[R-G] Perverted Priorities: Corpses, sham elections, and sweatshops in Haiti
Anthony Fenton
fentona at shaw.ca
Sun Apr 12 11:22:06 MDT 2009
http://www.haitiaction.net/News/CHAN/4_10_9/4_10_9.html
Perverted Priorities: Corpses, sham elections, and sweatshops in Haiti
by Regan Boychuck
It is revealing what puts a bee in some Haiti watchers' bonnets and
what they are able to remain silent about. Largely imagined human
rights abuses by the Haitian government between 2000 and 2004 got some
all hot under the collar, but when thousands were actually being
killed after the February 2004 coup, the cat had their tongues.

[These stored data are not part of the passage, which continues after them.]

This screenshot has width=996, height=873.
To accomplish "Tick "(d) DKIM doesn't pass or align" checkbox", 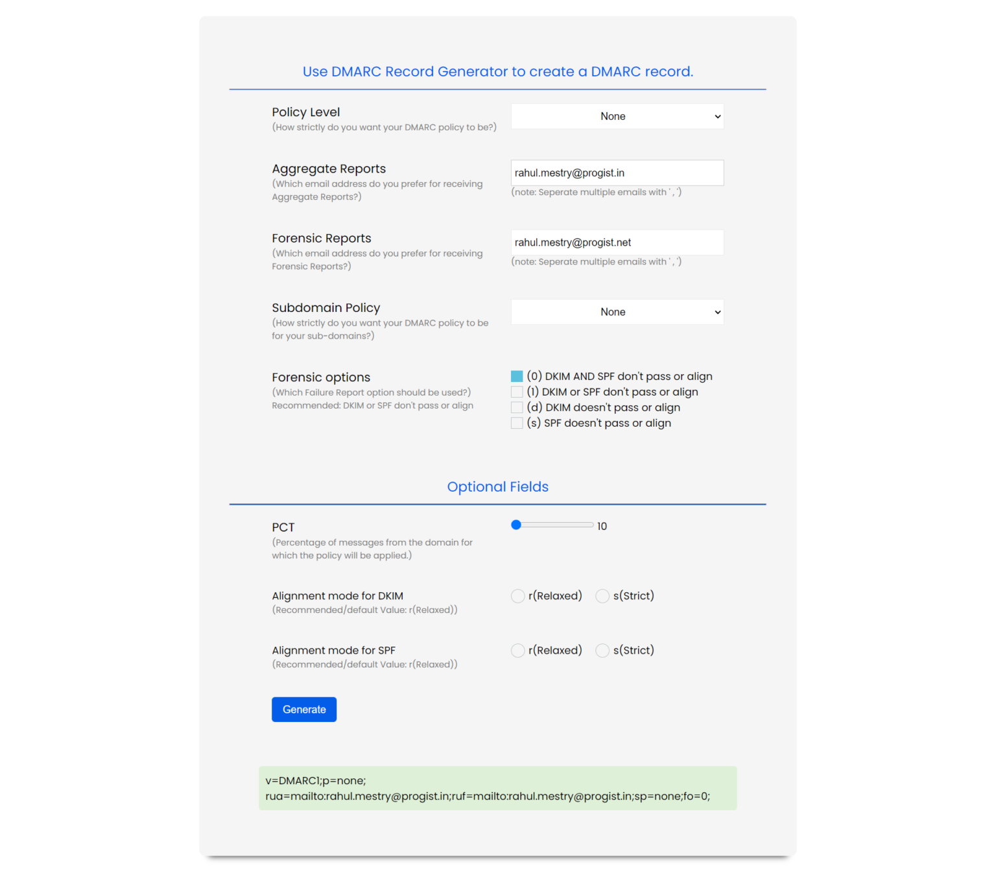I will 517,407.
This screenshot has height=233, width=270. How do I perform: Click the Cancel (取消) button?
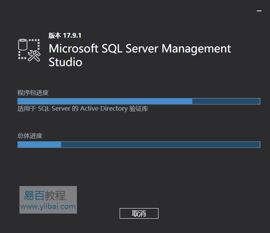pos(139,213)
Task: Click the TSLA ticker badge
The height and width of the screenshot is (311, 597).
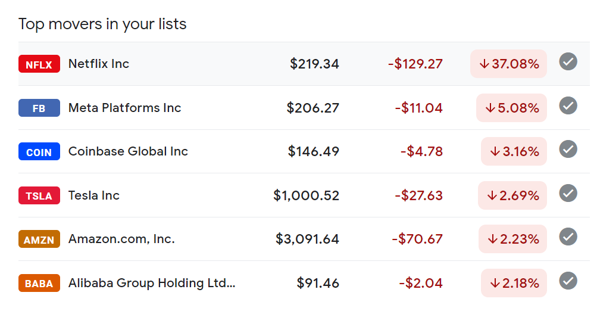Action: point(39,195)
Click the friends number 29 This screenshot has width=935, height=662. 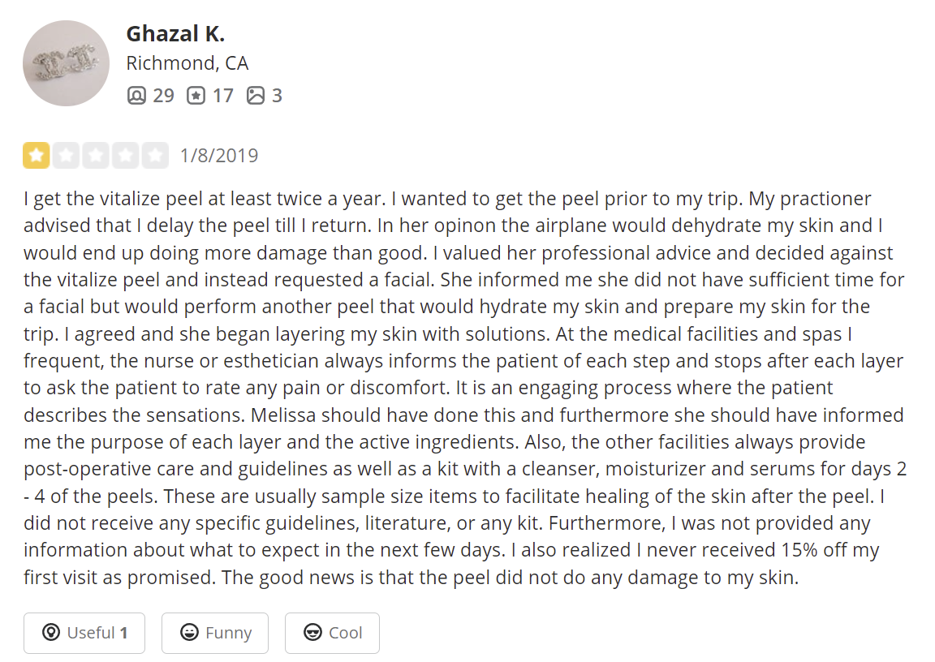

One would have hoped the disastrous consequences of so many supposedly
progressive groups' demonization of Haiti's government before the 2004
coup would have taught the dangers of such perverted priorities.
Unfortunately, those lessons are apparently lost on some.
As someone who only began to study Haiti after the 2004 coup my own
government was deeply involved in, the Haiti Support Group's Charles
Arthur is someone whose name I've only rarely come across.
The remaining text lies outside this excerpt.